Tim Hortons to add 900 outlets by 2013
New menu offerings coming
Last Updated: Friday, March 5, 2010 | 10:33 AM ET Comments182Recommend52
CBC News
The Tim Hortons coffee chain plans to add 900 new outlets over the next three years across North America as part of an ambitious strategy the company announced Friday to grow profits and expand product offerings.
The Oakville, Ont.,-based company told an investors conference it hopes to add 600 outlets in Canada by 2013. It already has more than 3,000 outlets across Canada.
Its Canadian growth strategy will focus on Quebec, western Canada and urban markets, as well as in Ontario.
In the U.S., it plans to add 300 new restaurants to its existing complement of 563 American locations.
Its U.S. growth will focus mainly in its existing markets in New York, Ohio and Michigan. But it said about 90 of its new U.S. store openings are being targeted for neighbouring states.

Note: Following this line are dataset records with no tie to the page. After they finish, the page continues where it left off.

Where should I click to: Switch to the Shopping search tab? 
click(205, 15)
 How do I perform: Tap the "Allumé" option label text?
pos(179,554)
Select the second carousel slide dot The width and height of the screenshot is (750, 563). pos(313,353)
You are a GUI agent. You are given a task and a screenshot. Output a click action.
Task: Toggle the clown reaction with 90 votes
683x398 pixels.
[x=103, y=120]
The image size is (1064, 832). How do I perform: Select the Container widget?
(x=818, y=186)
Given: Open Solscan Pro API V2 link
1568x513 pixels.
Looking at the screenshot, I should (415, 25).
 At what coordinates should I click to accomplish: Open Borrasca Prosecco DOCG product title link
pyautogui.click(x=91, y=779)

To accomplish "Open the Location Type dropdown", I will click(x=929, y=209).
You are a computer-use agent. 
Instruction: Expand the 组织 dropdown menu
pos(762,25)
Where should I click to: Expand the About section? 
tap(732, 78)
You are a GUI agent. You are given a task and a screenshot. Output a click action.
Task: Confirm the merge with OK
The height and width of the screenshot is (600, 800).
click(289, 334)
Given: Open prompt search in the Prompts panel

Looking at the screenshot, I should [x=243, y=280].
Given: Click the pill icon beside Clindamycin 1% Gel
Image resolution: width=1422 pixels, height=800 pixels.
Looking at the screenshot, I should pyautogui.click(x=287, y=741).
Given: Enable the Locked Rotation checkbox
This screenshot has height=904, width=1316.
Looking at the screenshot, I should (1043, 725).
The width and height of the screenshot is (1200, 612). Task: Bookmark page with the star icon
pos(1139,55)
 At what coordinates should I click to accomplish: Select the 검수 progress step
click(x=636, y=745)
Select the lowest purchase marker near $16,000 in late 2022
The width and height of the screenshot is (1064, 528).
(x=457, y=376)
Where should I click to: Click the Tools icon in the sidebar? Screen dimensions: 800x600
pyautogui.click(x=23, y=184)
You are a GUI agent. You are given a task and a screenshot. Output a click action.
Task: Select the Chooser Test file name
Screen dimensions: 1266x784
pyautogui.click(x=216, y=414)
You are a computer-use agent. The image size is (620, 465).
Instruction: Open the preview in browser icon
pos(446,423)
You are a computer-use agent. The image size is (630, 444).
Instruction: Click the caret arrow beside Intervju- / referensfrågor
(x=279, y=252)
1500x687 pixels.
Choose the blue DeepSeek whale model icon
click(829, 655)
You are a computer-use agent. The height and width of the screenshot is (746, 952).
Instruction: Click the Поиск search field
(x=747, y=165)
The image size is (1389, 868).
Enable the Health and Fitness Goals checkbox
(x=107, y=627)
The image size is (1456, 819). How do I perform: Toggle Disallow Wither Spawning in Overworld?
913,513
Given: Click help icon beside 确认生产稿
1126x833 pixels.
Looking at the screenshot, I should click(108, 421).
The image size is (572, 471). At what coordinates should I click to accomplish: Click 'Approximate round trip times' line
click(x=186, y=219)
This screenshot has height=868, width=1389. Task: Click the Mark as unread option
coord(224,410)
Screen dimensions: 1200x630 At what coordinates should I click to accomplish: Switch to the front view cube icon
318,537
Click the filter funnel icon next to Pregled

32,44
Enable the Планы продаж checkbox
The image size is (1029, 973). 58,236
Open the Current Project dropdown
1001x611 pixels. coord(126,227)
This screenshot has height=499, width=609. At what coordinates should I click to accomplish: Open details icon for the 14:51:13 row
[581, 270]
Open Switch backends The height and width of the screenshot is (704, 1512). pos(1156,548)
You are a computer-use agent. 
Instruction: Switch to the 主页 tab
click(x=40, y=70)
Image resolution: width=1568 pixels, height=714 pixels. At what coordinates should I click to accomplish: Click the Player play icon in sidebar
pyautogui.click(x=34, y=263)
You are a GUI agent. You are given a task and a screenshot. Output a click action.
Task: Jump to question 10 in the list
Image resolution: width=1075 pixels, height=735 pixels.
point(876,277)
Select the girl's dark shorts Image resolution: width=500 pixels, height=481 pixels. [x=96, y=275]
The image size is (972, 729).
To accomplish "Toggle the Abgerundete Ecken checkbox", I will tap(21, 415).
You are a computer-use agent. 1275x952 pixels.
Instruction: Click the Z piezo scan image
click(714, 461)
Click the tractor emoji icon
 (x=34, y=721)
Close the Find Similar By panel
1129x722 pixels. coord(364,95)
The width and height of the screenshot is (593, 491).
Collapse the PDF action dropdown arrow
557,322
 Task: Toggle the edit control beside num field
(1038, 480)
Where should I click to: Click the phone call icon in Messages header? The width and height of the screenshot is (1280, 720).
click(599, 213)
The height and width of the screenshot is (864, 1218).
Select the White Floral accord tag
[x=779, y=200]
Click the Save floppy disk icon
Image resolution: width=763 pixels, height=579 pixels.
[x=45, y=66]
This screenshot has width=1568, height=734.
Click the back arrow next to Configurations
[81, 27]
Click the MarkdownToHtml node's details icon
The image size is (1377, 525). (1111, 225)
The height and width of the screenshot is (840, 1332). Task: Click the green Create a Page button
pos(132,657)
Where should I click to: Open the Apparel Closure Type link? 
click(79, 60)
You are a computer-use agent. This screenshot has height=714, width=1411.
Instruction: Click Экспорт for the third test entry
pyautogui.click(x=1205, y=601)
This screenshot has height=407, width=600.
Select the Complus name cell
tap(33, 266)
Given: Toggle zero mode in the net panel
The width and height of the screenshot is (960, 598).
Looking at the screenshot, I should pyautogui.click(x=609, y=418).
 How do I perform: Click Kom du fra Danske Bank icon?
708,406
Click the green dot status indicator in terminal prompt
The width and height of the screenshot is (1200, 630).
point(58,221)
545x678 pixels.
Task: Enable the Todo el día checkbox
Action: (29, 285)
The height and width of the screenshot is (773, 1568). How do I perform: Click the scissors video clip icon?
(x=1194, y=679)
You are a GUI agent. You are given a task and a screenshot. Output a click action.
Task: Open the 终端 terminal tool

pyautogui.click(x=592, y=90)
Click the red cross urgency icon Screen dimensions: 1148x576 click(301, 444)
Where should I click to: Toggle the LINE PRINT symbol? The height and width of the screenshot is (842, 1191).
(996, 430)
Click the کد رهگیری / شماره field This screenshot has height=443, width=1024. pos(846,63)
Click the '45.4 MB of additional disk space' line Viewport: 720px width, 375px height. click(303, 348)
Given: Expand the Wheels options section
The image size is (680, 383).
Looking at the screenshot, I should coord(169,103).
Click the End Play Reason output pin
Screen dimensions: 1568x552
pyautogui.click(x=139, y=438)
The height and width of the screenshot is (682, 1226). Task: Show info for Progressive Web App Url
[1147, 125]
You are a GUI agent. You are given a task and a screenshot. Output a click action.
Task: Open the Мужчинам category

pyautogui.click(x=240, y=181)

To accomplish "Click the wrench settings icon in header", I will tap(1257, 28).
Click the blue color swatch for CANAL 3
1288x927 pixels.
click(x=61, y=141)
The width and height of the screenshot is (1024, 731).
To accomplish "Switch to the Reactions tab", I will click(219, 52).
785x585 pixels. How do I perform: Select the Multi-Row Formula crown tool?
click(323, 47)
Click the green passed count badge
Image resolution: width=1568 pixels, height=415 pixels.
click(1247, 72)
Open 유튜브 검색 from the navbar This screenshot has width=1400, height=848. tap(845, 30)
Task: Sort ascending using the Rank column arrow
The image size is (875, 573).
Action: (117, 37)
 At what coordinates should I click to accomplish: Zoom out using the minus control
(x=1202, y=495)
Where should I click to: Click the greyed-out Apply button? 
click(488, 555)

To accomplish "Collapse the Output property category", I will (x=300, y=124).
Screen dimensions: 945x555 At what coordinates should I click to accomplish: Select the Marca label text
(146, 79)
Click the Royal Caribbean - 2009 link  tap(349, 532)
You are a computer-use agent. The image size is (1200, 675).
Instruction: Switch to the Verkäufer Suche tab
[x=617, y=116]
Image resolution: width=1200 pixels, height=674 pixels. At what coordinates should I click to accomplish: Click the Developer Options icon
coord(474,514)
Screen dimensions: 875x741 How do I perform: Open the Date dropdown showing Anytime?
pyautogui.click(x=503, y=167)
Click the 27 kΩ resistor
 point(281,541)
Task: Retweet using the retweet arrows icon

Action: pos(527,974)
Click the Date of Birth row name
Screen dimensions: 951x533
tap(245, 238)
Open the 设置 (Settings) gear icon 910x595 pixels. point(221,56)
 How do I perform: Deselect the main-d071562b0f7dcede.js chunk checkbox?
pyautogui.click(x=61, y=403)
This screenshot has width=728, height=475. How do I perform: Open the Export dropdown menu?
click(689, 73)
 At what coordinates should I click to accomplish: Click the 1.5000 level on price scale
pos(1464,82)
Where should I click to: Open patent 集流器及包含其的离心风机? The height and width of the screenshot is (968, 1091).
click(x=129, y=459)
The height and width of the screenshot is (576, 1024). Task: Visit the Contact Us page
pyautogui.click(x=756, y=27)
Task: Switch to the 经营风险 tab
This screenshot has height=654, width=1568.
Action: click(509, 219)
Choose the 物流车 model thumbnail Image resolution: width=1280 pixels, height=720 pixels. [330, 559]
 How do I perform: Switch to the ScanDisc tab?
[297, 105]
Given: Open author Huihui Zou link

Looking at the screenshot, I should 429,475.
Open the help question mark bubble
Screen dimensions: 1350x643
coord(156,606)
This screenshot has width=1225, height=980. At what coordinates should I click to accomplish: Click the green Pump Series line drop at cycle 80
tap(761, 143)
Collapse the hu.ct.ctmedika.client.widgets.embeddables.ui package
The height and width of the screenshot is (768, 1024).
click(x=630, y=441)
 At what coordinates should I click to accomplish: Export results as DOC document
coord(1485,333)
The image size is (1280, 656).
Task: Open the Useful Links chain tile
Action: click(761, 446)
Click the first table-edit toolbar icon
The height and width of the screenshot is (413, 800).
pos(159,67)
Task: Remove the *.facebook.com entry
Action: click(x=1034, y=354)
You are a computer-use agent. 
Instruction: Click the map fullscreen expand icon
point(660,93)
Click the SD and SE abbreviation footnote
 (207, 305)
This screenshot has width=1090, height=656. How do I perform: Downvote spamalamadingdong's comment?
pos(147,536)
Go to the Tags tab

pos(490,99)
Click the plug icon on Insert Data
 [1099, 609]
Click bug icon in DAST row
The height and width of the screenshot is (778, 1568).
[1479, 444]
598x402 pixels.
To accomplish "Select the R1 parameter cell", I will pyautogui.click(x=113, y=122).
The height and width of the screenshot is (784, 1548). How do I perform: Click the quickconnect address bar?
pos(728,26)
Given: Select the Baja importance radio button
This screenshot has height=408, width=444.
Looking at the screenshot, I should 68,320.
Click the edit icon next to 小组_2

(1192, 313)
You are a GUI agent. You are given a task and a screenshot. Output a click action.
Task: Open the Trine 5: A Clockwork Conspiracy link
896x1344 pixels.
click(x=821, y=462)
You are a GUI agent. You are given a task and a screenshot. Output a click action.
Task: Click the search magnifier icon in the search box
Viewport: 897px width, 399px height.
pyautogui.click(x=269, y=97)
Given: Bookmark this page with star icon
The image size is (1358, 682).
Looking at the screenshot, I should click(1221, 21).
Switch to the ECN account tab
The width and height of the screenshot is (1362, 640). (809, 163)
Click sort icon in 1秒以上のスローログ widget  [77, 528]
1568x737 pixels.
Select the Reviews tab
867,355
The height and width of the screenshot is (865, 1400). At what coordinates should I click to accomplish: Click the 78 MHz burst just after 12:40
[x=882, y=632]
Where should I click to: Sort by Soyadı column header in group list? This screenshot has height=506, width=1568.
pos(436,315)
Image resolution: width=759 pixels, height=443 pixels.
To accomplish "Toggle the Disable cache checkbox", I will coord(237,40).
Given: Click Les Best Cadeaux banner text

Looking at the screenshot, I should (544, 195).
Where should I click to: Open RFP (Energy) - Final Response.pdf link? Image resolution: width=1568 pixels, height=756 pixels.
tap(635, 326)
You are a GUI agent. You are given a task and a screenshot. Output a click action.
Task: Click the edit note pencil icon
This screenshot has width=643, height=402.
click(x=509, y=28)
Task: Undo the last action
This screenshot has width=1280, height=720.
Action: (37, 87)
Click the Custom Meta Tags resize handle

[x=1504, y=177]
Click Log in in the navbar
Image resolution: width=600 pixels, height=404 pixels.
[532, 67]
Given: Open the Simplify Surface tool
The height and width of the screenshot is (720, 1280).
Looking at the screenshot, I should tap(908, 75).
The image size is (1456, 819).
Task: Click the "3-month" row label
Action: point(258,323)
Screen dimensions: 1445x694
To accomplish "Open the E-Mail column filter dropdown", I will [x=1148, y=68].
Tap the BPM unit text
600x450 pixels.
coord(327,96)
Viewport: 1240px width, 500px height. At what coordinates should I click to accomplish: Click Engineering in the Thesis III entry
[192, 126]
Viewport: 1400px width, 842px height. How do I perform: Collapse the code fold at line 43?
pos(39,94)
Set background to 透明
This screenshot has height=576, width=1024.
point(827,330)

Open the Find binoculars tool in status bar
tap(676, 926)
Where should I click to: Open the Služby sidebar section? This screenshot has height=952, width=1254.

Canadian visitors to a few of the U.S. Tims may have trouble recognizing some aspects of the familiar brand.
Tim Hortons executives said they plan "to significantly differentiate the brand through a new concept design" that will be tested in at least 10 existing U.S. locations. The changes include making the outlets fancier and adding new items to the menu.
New menu offerings
But menu changes seem to be on the way for all Tims. The company said it plans new hot and cold beverage offerings as well as an expanded sandwich and soup menu.
The company also said it is thinking of expanding outside North America in the longer term.
"Our strategies will continue to transform Tim Hortons, not only adding significant scale but also introducing important additional growth layers to our business platform to extend our position as a leader in the North American restaurant industry," said chief executive Don Schroeder.
Tim Hortons said it would convert up to 60 Canadian locations this year to include Cold Stone Creamery offerings. Tim Hortons signed a development agreement with the U.S.-based ice cream company last year.
The expansion should allow Tim Hortons to report earnings per share (EPS) of $1.95 to $2.05 this year and is targeting EPS growth of 12 to 15 per cent annually through 2013.
Same-store sales should grow three to five per cent in Canada this year and two to four per cent in the U.S.
The company estimated it will spend up to $200 million rolling out its new strategy in 2010.
Tim Hortons shares were up 79 cents to $32.71 in early Friday trading on the TSX.